Scraping Craigslist with Python: A Complete Guide

Comments: 0

An advertisement platform like Craigslist remains relevant in the digital age. The collector helps automate the extraction of information from advertisements, especially by obtaining data directly from websites. Thanks to flexible and powerful libraries such as BeautifulSoup and Requests, data collection can be done efficiently. This tutorial focuses on craigslist scraping with python, highlighting BeautifulSoup, Requests, and proxy rotation to avoid bot detection.

Now, we are going to break down how to scrape Craigslist step-by-step.

Basic Steps to Scrape Craigslist Data with Python

Now, we are going to go through the web scraping Craigslist steps in more detail starting with sending HTTP requests to a specific webpage, sectioning the required page, collecting the desired data and saving it in a predetermined format.

Setting Up Your Environment

The following packages must be downloaded and installed:


pip install beautifulsoup4
pip install requests

Sending HTTP Requests to Craigslist Pages

To grab data from web pages, you first need to send HTTP requests to the URLs you want to scrape. Using the requests library, you can send GET requests to fetch the HTML content, which you can then process to extract the information you need.


import requests
# List of Craigslist URLs to scrape
urls = [
    "link",
    "link"
]
for url in urls:
    # Send a GET request to the URL
    response = requests.get(url)
    # Check if the request was successful (status code 200)
    if response.status_code == 200:
        # Extract HTML content from the response
        html_content = response.text
        
    else:
        # If the request failed, print an error message with the status code
        print(f"Failed to retrieve {url}. Status code: {response.status_code}")

Parsing HTML content using BeautifulSoup

With BeautifulSoup, you can go through the HTML and pick out the parts you need from Craigslist. It lets you find tags, get text, and grab things like links or prices. It’s a simple way to pull useful info from messy web pages.


from bs4 import BeautifulSoup
# Iterate through each URL in the list
for url in urls:
    # Send a GET request to the URL
    response = requests.get(url)
    
    # Check if the request was successful (status code 200)
    if response.status_code == 200:
        # Extract HTML content from the response
        html_content = response.text
        
        # Parse the HTML content using BeautifulSoup
        soup = BeautifulSoup(html_content, 'html.parser')
        
    else:
        # If the request failed, print an error message with the status code
        print(f"Failed to retrieve {url}. Status code: {response.status_code}")

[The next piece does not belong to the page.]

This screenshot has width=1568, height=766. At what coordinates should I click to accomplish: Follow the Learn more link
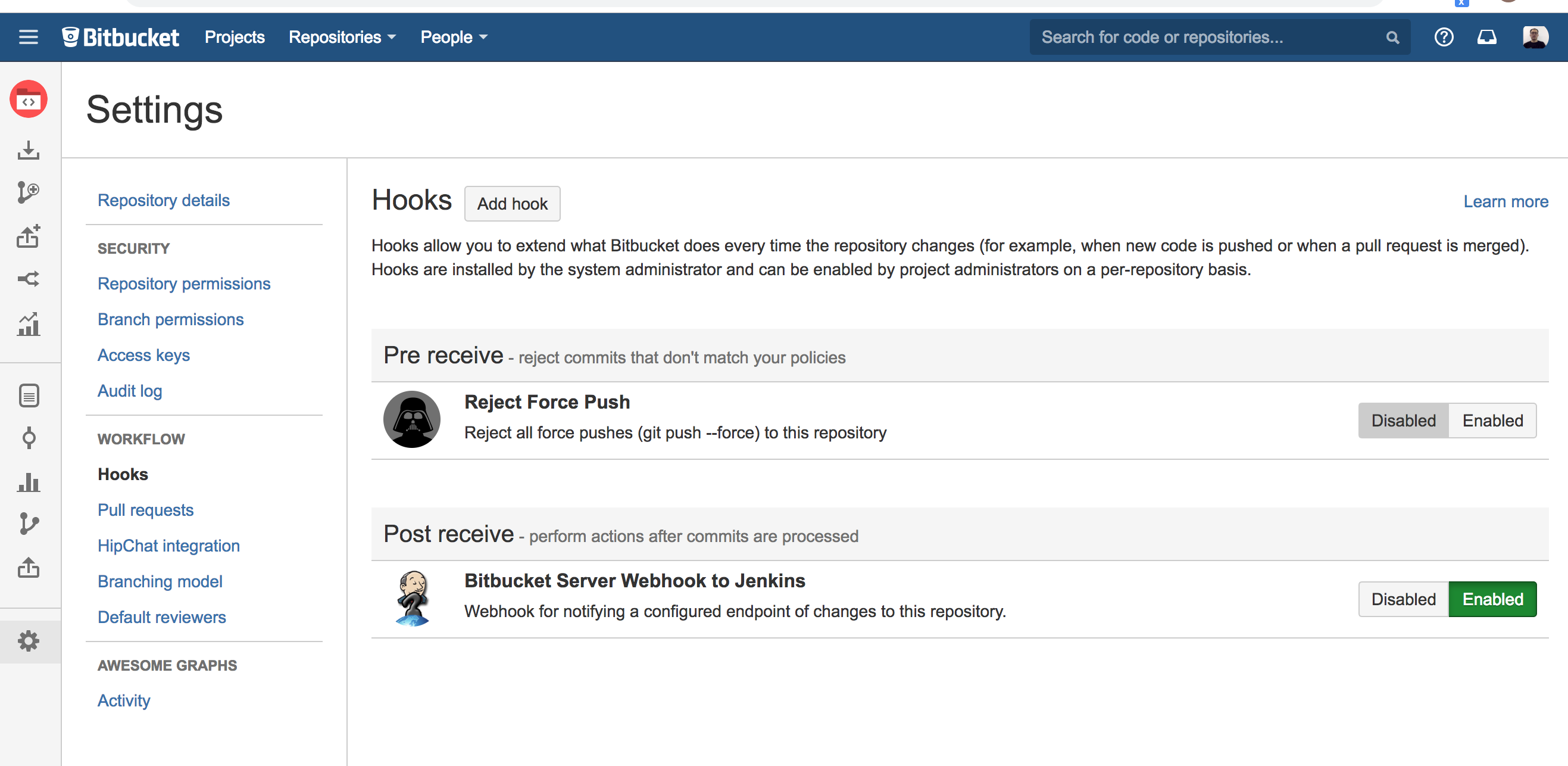point(1505,201)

Harvesting Data With BeautifulSoup Library

After fetching the HTML content, the next step is to parse it using the BeautifulSoup library. Using functions we perform Craigslist data scraping such as listings like item titles and prices. It’s like having a tool that helps you sift through the messy code to find the useful bits quickly and efficiently.


from bs4 import BeautifulSoup
# Iterate through each URL in the list
for url in urls:
    # Send a GET request to the URL
    response = requests.get(url)
    
    # Check if the request was successful (status code 200)
    if response.status_code == 200:
        # Extract HTML content from the response
        html_content = response.text
        
        # Parse the HTML content using BeautifulSoup
        soup = BeautifulSoup(html_content, 'html.parser')
        
        # Extracting specific data points
        # Find the title of the listing
        title = soup.find('span', id='titletextonly').text.strip()
        
        # Find the price of the listing
        price = soup.find('span', class_='price').text.strip()
        
        # Find the description of the listing (may contain multiple paragraphs)
        description = soup.find('section', id='postingbody').find_all(text=True, recursive=False)
        
        # Print extracted data (for demonstration purposes)
        print(f"Title: {title}")
        print(f"Price: {price}")
        print(f"Description: {description}")
        
    else:
        # If the request fails, print an error message with the status code
        print(f"Failed to retrieve {url}. Status code: {response.status_code}")

Title:

1.png

Price:

2.png

Description:

3.png

Saving Scraped Data to CSV File

After we extract Craigslist data, ensure that it is stored in the CSV format to ease future use or analysis and for interoperability with other applications.


import csv
# Define the CSV file path and field names
csv_file = 'craigslist_data.csv'
fieldnames = ['Title', 'Price', 'Description']
# Writing data to CSV file
try:
    # Open the CSV file in write mode with UTF-8 encoding
    with open(csv_file, mode='w', newline='', encoding='utf-8') as file:
        # Create a CSV DictWriter object with the specified fieldnames
        writer = csv.DictWriter(file, fieldnames=fieldnames)
        
        # Write the header row in the CSV file
        writer.writeheader()
        
        # Iterate through each item in the scraped_data list
        for item in scraped_data:
            # Write each item as a row in the CSV file
            writer.writerow(item)
        
    # Print a success message after writing data to the CSV file
    print(f"Data saved to {csv_file}")

except IOError:
    # Print an error message if an IOError occurs while writing to the CSV file
    print(f"Error occurred while writing data to {csv_file}")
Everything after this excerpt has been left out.